Return the following data lines exactly as they appear, starting with the line that contains "Open the Locations: Total" and going on through the line that contains "(x=391, y=346)".
----- Extracted data
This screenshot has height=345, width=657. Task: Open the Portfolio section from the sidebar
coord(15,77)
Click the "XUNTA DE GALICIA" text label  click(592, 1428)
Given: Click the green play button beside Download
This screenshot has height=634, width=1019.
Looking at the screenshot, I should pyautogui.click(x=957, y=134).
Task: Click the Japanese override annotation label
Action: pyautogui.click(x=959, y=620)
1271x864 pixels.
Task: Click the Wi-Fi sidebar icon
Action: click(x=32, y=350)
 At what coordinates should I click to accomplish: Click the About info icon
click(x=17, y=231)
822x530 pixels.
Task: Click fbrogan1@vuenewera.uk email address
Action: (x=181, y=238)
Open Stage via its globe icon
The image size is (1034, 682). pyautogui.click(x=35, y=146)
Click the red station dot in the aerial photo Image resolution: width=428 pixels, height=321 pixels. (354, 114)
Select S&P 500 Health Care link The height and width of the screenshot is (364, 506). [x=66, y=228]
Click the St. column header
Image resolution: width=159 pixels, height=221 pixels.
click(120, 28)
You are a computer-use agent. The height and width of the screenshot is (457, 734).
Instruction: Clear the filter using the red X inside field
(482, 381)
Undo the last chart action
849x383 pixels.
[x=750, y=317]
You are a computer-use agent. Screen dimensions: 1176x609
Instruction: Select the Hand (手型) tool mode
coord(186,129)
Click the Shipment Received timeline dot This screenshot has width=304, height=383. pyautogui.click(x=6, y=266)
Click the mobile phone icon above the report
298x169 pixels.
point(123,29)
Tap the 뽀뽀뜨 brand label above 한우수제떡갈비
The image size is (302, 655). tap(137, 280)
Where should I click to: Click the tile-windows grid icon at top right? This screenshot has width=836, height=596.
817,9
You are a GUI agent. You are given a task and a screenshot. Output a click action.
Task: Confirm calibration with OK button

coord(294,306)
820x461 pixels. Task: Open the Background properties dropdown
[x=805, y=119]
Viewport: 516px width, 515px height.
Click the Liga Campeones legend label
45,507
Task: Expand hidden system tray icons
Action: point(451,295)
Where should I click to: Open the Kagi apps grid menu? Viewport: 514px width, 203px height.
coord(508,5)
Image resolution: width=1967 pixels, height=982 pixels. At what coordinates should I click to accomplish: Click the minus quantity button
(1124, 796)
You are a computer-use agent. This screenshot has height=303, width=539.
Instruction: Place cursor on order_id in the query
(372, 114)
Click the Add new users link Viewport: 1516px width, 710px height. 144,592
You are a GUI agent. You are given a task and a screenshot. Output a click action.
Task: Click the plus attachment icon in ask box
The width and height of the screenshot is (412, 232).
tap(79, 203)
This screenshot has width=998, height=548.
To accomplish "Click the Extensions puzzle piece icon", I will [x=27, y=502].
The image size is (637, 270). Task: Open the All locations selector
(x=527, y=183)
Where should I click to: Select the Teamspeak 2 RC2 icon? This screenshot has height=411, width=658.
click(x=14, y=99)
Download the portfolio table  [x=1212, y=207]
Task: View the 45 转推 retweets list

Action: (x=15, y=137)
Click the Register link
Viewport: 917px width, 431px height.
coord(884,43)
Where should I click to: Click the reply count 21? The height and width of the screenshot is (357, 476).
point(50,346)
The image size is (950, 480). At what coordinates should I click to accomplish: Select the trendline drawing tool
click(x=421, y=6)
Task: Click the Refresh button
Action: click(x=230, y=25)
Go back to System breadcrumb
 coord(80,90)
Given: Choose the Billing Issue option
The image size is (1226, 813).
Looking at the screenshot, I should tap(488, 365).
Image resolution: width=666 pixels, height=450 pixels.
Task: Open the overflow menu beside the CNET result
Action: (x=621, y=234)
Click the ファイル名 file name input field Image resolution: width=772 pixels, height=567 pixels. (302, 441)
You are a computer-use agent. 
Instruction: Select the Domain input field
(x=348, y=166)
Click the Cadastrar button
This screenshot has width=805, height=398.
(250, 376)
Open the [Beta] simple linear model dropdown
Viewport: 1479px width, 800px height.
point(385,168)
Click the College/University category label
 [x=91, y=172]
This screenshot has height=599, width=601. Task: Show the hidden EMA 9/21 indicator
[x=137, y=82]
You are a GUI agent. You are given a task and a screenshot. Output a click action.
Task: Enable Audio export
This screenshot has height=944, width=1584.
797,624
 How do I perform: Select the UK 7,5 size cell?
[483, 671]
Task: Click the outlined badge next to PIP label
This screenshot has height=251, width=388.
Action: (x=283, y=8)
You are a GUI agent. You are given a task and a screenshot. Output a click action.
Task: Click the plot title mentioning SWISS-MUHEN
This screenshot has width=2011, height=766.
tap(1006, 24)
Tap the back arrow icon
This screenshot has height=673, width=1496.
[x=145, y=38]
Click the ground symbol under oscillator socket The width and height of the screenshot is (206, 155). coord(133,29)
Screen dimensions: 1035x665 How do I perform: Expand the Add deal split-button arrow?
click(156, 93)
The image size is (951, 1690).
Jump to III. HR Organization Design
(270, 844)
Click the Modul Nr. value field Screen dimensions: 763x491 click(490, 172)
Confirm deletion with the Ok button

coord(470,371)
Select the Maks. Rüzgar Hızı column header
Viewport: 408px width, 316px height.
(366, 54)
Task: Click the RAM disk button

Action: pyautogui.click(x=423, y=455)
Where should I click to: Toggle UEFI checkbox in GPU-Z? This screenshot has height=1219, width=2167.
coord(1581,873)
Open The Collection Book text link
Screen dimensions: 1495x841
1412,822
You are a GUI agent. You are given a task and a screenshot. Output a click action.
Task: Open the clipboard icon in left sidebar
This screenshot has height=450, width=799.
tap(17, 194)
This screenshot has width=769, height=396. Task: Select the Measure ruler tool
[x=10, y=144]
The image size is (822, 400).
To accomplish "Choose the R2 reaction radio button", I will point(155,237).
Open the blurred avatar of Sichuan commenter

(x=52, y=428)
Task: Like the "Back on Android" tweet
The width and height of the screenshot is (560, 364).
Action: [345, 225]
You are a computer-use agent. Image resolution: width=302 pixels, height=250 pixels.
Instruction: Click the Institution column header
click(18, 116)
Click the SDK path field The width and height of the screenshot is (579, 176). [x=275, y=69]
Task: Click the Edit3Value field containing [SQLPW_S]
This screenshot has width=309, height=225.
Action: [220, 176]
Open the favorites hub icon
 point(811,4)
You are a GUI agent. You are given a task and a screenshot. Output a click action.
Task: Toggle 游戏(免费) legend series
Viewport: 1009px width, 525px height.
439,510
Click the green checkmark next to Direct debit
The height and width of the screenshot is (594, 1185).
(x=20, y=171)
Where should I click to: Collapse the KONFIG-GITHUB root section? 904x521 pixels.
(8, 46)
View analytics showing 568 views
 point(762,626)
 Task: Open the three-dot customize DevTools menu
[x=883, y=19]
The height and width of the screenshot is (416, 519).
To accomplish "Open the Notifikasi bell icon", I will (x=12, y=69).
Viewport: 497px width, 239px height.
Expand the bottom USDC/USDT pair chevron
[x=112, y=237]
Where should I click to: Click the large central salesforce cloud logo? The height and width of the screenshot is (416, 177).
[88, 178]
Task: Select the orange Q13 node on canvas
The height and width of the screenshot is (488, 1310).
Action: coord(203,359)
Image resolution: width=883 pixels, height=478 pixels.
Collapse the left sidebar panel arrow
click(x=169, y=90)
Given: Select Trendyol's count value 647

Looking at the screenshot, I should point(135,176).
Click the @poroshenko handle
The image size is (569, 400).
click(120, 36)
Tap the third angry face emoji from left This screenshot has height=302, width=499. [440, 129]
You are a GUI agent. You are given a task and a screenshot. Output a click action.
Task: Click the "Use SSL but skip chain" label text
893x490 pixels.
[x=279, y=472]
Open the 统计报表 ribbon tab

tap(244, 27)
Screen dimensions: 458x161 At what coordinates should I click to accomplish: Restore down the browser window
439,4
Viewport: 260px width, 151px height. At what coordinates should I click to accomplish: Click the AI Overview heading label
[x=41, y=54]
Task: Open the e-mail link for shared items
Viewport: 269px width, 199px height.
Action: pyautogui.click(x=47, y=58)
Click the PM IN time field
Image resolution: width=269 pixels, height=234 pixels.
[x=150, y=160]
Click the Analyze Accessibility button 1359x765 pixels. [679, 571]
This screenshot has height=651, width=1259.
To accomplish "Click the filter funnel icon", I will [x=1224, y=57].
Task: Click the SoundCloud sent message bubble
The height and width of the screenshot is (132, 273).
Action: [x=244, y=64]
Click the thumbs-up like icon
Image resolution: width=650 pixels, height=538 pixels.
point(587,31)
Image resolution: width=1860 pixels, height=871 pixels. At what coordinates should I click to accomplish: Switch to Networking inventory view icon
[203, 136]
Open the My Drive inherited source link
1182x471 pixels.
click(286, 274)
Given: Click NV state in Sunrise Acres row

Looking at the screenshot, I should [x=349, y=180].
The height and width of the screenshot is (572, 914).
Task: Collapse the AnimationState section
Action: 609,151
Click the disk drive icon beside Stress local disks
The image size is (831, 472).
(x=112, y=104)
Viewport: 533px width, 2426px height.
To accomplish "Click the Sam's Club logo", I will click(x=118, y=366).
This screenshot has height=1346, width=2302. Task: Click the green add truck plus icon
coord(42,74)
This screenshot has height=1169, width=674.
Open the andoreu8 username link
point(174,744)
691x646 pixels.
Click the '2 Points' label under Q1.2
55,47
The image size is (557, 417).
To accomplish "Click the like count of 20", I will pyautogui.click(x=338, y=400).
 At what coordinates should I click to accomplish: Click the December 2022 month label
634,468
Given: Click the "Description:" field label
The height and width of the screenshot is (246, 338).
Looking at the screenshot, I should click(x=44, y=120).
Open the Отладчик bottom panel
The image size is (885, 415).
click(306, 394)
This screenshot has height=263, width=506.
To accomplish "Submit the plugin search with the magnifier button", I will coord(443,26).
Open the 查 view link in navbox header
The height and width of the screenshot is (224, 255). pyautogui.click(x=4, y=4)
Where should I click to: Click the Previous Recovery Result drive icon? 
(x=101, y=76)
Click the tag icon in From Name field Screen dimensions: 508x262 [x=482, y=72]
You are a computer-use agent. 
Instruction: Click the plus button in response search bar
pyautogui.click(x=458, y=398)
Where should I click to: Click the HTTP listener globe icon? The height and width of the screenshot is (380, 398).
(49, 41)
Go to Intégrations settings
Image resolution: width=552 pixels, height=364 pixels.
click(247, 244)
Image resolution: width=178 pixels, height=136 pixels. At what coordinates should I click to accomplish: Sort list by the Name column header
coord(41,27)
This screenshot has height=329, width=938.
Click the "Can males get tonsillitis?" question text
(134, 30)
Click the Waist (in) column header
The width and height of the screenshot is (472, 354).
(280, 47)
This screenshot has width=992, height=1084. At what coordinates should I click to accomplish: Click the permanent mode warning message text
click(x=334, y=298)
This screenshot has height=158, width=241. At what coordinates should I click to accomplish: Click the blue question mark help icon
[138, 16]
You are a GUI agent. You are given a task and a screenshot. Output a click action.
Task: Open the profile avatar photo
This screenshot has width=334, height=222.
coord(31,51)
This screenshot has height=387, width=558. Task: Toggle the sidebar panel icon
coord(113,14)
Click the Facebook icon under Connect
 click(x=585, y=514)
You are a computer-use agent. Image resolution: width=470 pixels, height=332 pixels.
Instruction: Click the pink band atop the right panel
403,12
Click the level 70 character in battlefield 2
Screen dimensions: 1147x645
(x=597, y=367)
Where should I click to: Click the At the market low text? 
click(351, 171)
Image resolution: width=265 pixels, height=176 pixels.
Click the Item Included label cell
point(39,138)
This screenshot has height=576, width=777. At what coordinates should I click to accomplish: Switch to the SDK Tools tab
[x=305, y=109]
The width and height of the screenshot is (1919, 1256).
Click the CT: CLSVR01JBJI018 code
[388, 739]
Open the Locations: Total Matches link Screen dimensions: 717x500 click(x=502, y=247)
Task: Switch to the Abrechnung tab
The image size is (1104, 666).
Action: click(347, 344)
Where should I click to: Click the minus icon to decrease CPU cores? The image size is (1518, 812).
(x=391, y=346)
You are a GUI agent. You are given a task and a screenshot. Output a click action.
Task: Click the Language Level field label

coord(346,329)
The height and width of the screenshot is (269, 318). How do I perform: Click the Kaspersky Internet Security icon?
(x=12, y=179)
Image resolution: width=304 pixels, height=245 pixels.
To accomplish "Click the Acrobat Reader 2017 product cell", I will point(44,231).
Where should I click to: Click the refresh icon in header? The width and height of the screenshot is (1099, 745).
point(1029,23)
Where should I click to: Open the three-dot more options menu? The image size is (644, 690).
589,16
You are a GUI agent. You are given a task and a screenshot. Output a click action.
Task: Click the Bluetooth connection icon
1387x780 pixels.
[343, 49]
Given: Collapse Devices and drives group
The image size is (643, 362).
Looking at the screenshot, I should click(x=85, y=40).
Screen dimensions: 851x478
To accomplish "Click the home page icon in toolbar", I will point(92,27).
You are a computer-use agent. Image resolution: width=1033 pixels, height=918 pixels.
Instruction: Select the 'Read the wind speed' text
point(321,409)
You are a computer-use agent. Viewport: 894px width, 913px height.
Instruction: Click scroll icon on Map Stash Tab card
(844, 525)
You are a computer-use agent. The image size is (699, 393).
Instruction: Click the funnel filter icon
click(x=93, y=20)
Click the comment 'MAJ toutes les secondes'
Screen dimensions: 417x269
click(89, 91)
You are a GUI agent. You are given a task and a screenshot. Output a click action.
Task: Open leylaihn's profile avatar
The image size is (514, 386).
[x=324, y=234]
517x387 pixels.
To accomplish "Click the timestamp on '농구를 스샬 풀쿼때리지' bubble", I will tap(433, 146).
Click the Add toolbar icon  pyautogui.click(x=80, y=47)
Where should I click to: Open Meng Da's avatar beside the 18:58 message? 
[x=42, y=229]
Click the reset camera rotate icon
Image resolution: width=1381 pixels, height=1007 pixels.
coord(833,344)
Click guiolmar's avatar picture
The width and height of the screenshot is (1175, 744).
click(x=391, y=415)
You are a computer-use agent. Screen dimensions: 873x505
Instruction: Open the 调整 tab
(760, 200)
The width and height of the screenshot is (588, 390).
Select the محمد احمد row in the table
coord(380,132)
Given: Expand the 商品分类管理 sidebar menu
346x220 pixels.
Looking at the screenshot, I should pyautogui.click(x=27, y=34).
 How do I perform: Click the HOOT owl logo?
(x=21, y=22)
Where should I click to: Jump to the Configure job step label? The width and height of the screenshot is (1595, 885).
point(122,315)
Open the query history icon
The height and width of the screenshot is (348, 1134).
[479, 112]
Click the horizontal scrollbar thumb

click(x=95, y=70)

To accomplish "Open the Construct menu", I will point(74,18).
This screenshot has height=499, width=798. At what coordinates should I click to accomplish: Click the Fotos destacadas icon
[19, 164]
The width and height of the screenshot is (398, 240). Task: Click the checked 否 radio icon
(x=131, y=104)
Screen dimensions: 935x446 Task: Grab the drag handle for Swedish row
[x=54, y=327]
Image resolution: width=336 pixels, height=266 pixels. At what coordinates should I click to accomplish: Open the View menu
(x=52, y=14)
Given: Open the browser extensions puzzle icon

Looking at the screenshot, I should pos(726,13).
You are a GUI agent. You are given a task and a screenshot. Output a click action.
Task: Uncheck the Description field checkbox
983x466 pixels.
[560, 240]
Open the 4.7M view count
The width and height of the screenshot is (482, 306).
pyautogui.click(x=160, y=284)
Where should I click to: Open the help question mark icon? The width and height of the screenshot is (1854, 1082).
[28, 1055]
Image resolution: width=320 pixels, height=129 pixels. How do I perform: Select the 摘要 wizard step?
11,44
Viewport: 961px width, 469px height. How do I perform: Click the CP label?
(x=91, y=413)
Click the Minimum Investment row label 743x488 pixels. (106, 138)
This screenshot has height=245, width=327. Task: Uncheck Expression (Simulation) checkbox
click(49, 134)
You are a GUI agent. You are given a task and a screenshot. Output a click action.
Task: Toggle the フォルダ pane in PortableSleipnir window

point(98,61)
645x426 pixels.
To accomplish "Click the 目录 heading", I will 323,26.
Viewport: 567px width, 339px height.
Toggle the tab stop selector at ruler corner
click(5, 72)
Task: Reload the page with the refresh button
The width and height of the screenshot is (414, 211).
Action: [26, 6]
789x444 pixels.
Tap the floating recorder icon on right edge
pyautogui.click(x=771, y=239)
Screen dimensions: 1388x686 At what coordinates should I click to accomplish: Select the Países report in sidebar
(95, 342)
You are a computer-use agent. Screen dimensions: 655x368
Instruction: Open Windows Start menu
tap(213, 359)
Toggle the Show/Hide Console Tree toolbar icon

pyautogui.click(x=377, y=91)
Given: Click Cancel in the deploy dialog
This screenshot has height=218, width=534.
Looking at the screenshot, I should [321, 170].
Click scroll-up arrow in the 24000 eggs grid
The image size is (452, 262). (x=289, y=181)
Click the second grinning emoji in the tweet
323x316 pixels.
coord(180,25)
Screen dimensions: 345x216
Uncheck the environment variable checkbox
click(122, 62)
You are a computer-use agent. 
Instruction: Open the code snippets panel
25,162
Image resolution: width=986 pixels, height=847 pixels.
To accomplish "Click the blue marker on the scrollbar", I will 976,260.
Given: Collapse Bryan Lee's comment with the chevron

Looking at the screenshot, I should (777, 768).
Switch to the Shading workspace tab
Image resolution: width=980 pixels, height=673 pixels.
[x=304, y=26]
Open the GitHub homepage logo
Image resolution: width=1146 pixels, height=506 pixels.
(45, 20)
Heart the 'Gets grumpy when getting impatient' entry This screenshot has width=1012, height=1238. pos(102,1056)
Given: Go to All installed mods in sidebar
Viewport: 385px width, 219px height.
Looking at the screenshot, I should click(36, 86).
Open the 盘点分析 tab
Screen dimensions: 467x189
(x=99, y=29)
----------
● **Reply**
Open the Locations: Total Matches link Screen dimensions: 717x500 click(x=502, y=247)
Task: Switch to the Abrechnung tab
The image size is (1104, 666).
Action: click(347, 344)
Where should I click to: Click the minus icon to decrease CPU cores? The image size is (1518, 812).
(x=391, y=346)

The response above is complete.